◆ PROBLEM DETAILS: From the entries below, transcribe exactly the lines between the line holding "[Agregar uno] (1056, 388)" and the line holding "Privacy Policy (266, 957)", inclusive; skip all other lines.

◆ MATERIALS PROVIDED:
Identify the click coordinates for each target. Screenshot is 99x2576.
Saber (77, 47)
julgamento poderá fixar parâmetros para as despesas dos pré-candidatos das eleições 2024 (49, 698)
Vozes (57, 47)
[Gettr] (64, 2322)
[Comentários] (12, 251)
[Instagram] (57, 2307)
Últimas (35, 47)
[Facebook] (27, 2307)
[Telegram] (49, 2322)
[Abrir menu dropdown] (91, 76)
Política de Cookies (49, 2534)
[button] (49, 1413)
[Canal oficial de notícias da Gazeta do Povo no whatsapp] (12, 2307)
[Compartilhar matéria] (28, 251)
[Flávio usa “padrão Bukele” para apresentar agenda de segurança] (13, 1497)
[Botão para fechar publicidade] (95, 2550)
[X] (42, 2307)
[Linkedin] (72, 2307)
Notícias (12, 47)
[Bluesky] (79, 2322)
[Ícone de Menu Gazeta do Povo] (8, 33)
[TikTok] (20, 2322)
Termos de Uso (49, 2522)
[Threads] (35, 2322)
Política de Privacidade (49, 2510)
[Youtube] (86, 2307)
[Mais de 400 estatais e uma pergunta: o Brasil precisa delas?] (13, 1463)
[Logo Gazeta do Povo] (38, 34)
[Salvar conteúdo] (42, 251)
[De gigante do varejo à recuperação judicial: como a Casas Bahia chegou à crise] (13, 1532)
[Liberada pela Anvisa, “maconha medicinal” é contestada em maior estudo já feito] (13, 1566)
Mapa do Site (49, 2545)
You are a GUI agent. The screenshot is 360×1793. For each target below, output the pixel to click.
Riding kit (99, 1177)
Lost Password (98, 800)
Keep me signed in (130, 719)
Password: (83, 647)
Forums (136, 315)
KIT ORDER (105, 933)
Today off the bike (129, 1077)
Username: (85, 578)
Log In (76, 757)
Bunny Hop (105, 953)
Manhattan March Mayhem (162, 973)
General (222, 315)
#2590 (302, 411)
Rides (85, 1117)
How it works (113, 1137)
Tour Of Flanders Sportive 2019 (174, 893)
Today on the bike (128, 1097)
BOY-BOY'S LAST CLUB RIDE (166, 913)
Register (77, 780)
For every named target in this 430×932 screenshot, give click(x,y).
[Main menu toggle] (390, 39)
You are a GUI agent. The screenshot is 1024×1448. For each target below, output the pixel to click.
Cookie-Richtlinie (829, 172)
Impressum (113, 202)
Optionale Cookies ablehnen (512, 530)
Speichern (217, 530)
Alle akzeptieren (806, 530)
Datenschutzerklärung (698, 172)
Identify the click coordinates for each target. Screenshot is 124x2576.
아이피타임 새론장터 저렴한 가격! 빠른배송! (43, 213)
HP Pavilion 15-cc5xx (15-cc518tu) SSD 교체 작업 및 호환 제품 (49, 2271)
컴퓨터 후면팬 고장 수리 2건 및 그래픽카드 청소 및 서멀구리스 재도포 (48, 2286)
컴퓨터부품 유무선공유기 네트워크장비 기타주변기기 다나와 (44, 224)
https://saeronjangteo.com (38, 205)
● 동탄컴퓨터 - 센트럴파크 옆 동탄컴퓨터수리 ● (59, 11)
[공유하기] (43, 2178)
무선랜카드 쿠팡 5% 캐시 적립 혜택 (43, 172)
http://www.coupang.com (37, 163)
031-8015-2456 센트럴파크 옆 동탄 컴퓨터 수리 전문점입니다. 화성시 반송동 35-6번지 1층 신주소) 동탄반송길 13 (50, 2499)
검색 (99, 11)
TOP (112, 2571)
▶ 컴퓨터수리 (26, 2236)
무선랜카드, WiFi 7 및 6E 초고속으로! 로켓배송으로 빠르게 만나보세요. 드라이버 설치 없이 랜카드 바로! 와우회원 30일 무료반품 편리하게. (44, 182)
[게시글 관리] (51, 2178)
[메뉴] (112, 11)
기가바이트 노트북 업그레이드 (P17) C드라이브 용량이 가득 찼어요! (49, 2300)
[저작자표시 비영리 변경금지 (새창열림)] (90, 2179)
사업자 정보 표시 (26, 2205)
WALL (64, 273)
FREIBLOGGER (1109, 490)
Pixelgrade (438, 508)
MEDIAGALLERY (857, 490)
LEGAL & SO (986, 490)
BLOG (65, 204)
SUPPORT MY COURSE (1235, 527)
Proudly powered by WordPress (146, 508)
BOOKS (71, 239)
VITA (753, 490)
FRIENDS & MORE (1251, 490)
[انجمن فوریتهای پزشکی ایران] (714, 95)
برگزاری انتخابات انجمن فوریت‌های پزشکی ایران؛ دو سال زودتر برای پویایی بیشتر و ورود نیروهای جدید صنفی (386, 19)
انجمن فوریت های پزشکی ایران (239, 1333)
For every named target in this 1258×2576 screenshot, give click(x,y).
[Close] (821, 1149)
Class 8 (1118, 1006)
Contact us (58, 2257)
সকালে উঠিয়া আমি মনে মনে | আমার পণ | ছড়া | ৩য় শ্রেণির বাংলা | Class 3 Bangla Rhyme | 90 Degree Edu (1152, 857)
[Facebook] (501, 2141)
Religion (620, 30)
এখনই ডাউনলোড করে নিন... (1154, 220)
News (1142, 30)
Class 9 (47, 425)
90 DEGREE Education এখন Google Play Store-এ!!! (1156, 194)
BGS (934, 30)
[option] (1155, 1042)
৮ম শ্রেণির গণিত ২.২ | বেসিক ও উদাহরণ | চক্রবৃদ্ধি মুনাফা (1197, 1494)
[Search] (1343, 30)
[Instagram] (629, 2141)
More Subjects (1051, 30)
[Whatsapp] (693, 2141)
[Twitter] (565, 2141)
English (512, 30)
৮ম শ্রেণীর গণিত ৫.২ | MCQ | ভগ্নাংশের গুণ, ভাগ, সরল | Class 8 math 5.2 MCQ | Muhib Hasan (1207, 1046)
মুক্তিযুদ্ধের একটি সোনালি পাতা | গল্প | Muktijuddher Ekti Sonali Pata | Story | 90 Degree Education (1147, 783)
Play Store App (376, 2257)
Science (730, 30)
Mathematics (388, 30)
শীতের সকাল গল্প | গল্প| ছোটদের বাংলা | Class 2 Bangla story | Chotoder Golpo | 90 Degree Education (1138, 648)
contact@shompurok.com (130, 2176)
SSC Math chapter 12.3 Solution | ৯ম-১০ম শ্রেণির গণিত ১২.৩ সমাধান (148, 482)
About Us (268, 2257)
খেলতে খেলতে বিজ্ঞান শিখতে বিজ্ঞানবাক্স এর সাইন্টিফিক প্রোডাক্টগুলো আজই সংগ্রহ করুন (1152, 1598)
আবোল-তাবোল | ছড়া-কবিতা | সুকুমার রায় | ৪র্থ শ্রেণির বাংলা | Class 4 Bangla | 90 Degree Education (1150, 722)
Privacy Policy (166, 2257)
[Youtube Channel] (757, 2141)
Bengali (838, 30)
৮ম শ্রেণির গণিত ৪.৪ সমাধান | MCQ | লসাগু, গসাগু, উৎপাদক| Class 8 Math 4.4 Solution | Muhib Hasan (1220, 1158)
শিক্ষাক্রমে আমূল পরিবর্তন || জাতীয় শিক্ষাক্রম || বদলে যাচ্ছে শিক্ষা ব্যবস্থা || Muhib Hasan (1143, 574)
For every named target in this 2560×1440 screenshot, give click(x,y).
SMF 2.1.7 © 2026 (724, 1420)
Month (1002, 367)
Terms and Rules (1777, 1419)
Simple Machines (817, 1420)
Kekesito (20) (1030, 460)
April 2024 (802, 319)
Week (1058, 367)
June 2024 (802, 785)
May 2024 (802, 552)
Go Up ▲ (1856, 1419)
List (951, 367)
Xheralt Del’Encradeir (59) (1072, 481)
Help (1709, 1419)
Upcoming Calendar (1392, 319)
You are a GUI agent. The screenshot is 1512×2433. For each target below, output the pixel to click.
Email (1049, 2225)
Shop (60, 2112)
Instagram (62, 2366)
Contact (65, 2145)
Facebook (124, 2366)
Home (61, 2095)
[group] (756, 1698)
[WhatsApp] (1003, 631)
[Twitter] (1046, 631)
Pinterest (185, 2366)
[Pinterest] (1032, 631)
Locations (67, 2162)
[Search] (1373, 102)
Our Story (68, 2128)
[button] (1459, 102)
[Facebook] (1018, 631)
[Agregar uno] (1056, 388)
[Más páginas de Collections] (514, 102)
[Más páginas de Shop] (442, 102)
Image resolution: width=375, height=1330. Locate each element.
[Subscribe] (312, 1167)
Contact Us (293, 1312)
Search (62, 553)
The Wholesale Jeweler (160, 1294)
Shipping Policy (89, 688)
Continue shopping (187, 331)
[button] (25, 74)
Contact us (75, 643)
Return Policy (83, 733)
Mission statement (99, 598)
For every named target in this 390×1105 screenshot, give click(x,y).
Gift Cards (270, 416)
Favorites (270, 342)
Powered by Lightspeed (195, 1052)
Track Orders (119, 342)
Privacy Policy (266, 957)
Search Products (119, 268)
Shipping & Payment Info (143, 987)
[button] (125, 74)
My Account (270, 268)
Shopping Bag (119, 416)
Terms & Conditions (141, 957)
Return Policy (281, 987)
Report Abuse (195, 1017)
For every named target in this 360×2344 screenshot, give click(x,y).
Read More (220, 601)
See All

◆ EXPECTED ANSWER:
[Agregar uno] (1056, 388)
[Más páginas de Collections] (514, 102)
[Más páginas de Shop] (442, 102)
Image resolution: width=375, height=1330. Locate each element.
[Subscribe] (312, 1167)
Contact Us (293, 1312)
Search (62, 553)
The Wholesale Jeweler (160, 1294)
Shipping Policy (89, 688)
Continue shopping (187, 331)
[button] (25, 74)
Contact us (75, 643)
Return Policy (83, 733)
Mission statement (99, 598)
For every named target in this 390×1105 screenshot, give click(x,y).
Gift Cards (270, 416)
Favorites (270, 342)
Powered by Lightspeed (195, 1052)
Track Orders (119, 342)
Privacy Policy (266, 957)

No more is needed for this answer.